We have acted as counsel to Envestnet, Inc., a Delaware corporation (the “Company”), in connection with the registration statement on Form S-1 filed by the Company with the Securities and Exchange Commission (the “Commission”) on March 26, 2010 (File No. 333-165717), as amended (the “Registration Statement”), under the Securities Act of 1933, as amended (the “Securities Act”). The Registration Statement relates to the registration of              shares of common stock of the Company, par value $0.005 per share (the “Shares”), of which up to              shares (including up to              shares issuable upon exercise of an over-allotment option granted by the Company) will be offered and may be sold by the Company (the “Primary Shares”) and up to              shares will be offered and may be sold by certain stockholders (the “Selling Stockholders”) of the Company (the “Secondary Shares”). This opinion is being furnished in connection with the requirements of Item 601(b)(5) of Regulation S-K under the Securities Act, and no opinion is expressed herein as to any matter pertaining to the contents of the Registration Statement or related prospectus (the “Prospectus”), other than as expressly stated herein.

As such counsel, we have examined such matters of fact and questions of law as we have considered appropriate for purposes of this letter. With your consent, we have relied upon certificates and other assurances of officers of the Company and others as to factual matters without having independently verified such factual matters.

We are opining herein as to General Corporation Law of the State of Delaware, and we express no opinion with respect to any other laws.

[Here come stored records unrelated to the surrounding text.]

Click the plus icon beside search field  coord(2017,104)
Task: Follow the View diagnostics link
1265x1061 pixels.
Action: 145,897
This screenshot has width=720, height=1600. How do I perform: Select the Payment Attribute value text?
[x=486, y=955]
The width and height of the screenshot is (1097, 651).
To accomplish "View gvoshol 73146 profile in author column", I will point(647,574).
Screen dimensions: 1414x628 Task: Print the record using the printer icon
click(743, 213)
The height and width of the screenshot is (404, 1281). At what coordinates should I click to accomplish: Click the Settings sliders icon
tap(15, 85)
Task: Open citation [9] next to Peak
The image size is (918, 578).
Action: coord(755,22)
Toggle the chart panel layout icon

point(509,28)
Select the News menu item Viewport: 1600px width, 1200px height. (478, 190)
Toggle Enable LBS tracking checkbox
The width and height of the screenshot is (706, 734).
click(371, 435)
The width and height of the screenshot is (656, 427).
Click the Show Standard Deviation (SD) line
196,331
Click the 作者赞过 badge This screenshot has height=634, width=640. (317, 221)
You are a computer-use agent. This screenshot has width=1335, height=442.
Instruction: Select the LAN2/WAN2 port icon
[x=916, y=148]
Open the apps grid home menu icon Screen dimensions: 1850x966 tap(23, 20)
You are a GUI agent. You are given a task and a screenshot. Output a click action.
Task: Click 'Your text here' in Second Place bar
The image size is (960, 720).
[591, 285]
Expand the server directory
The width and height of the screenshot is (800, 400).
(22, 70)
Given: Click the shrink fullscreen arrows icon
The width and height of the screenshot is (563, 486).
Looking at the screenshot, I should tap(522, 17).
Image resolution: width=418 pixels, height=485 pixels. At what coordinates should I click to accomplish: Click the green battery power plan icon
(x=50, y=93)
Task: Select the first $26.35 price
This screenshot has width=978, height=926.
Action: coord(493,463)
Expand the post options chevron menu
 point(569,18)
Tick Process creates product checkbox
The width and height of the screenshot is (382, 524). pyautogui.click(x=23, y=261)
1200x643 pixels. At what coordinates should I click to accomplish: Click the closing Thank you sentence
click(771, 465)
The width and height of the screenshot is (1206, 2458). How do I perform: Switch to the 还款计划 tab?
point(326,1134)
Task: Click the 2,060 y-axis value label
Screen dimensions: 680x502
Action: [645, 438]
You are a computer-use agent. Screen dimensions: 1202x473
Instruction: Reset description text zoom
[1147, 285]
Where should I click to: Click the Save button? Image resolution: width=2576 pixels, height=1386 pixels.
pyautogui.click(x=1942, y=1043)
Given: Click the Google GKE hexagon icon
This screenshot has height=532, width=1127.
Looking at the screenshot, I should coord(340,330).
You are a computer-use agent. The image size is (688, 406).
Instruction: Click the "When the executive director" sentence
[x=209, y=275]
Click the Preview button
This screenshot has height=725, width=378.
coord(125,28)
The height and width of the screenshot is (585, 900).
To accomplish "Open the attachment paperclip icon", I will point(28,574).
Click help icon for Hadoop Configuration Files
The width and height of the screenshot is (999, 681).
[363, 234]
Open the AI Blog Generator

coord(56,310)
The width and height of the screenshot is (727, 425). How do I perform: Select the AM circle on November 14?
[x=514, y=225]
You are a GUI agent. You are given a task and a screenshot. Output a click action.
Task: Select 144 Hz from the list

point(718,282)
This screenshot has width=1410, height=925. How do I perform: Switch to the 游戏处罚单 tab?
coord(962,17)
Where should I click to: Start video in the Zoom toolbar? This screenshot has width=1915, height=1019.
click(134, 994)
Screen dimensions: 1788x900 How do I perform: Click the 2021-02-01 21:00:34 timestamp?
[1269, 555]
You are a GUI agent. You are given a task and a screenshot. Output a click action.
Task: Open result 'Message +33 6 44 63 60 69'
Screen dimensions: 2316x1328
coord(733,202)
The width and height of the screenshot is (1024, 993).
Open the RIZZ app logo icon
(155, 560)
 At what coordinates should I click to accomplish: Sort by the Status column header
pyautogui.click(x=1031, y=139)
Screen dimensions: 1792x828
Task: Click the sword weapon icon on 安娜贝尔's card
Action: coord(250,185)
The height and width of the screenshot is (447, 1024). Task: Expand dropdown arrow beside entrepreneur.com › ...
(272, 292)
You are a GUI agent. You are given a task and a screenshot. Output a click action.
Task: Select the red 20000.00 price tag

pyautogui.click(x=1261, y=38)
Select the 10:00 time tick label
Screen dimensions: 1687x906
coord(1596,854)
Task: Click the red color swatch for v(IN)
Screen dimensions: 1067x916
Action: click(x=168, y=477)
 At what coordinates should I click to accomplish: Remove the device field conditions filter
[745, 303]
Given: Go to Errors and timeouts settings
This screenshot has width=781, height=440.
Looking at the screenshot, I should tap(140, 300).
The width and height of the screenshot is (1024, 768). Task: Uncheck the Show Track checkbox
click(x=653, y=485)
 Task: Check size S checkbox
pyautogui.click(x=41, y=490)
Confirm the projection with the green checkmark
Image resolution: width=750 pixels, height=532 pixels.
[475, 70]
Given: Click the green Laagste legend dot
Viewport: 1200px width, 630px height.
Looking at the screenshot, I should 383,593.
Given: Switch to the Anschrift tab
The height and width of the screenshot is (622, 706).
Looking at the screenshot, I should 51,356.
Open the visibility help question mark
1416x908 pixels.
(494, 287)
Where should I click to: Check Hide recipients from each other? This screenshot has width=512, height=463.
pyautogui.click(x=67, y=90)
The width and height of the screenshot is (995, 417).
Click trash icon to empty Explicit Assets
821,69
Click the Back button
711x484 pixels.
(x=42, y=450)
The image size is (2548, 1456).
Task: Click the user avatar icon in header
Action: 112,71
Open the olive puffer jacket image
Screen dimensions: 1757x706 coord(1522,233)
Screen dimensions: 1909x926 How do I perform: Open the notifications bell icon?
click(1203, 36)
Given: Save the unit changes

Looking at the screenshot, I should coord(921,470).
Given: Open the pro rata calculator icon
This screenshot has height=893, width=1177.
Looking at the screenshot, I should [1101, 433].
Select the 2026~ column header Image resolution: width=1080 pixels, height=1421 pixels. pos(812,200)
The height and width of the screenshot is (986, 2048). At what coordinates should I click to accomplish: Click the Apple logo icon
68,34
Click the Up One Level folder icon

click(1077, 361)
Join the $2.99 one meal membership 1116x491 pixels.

Subject to the foregoing and the other matters set forth herein, as of the date hereof:

1.        When (a) the Company files its Fifth Amended and Restated Certificate of Incorporation with the Secretary of State of the State of Delaware (such time, the “Effective Time”), a form of which has been filed as Exhibit 3.1 to the Registration Statement, (b) the price at which the Shares are to be sold has been approved by or on behalf of the Board of Directors of the Company and (c) the Primary Shares have been duly registered on the books of the transfer agent and registrar therefor in the name or on behalf of the purchasers, and have been issued by the Company against payment therefor in the circumstances contemplated by the form of Underwriting Agreement filed as Exhibit 1.1 to the Registration Statement, the issue and sale of


July     , 2010

Page 2

the Primary Shares will have been duly authorized by all necessary corporate action of the Company, and the Primary Shares will be validly issued, fully paid and nonassessable.

2.        At the Effective Time, and subject to the conversion of each share of each series of the Company’s preferred stock that is outstanding immediately prior to this offering into shares of the Company’s common stock, pursuant to the Company’s Fifth Amended and Restated Certificate of Incorporation, the Secondary Shares will have been duly authorized by all necessary corporate action of the Company, and the Secondary Shares will be validly issued, fully paid and nonassessable.

This opinion is for your benefit in connection with the Registration Statement and may be relied upon by you and by persons entitled to rely upon it pursuant to the applicable provisions of the Securities Act. We consent to your filing this opinion as an exhibit to the Registration Statement and to the reference to our firm in the Prospectus under the heading “Legal Matters.” In giving such consent, we do not thereby admit that we are in the category of persons whose consent is required under Section 7 of the Securities Act or the rules and regulations of the Commission thereunder.